◆ **TASK DIRECTIONS**: Output nothing except the lines from the one containing "You are a GUI" through the final line of the data, both included, typed exactly, minus the pictures.

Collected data
· · ·

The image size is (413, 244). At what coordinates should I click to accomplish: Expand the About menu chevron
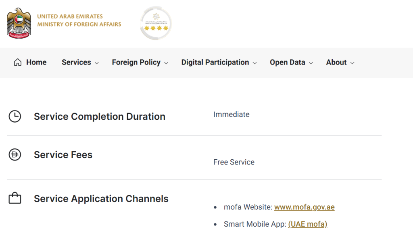tap(352, 63)
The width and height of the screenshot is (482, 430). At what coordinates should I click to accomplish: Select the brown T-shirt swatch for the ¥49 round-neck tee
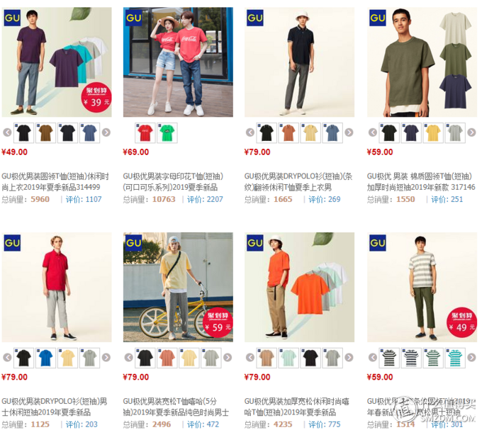click(x=46, y=132)
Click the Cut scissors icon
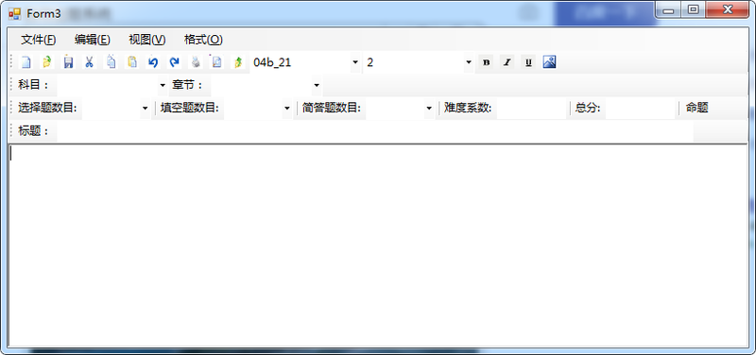The image size is (756, 355). pyautogui.click(x=89, y=62)
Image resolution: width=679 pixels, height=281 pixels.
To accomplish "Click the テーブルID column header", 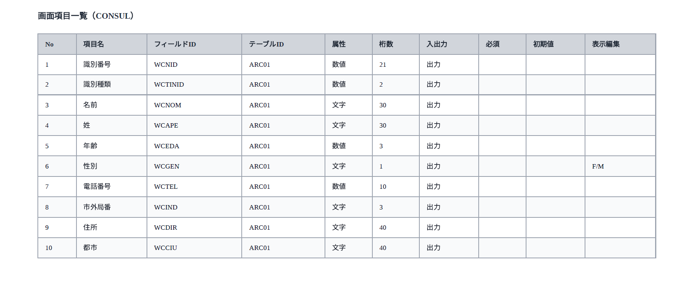I will tap(283, 44).
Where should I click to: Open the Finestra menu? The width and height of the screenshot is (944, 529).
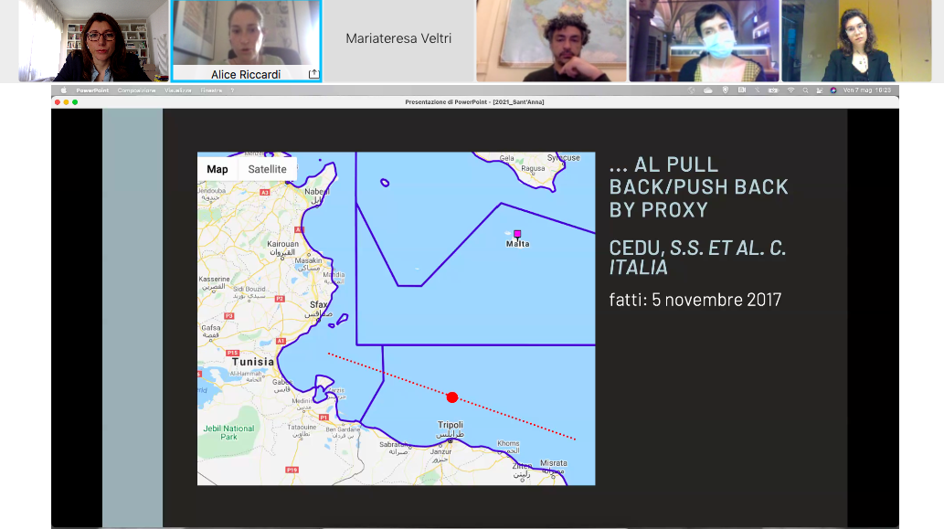[211, 90]
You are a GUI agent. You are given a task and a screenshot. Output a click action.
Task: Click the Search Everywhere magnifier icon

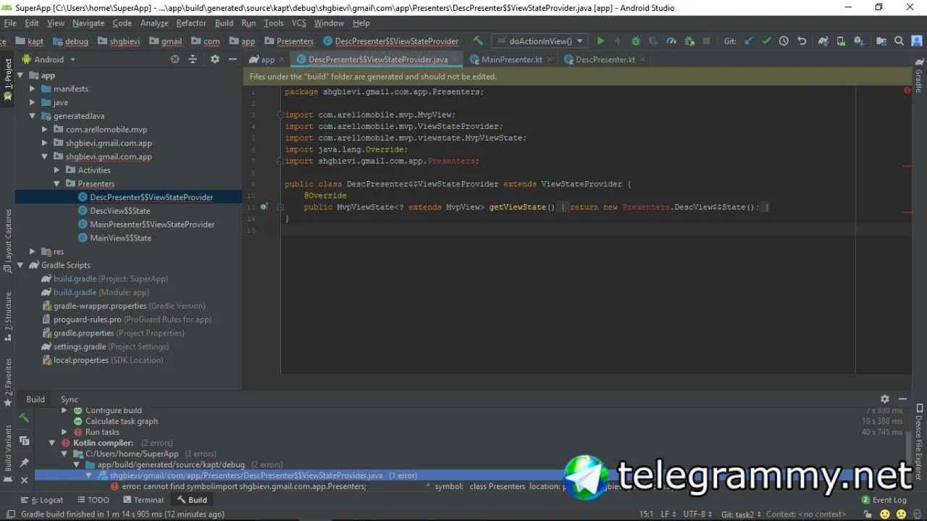point(899,41)
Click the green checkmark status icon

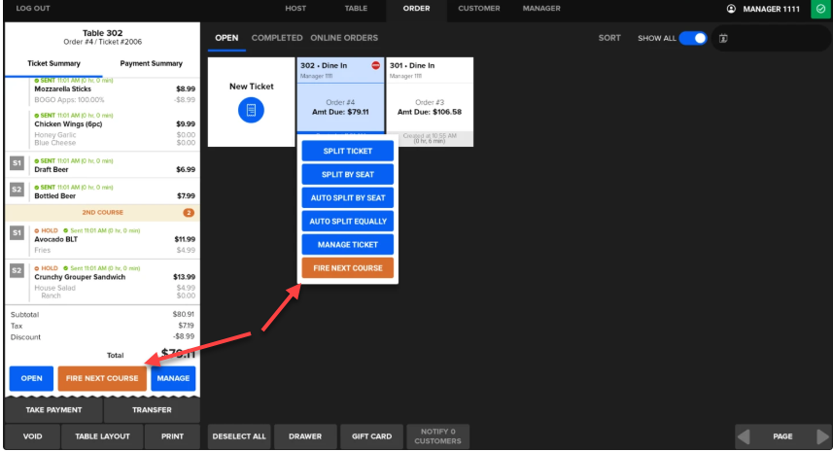coord(817,9)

· · ·

◆ **ANSWER TO THE PROBLEM**:
You are a GUI agent. You are given a task and a screenshot. Output a click action.
Task: Click the Search Everywhere magnifier icon

point(899,41)
Click the green checkmark status icon

coord(817,9)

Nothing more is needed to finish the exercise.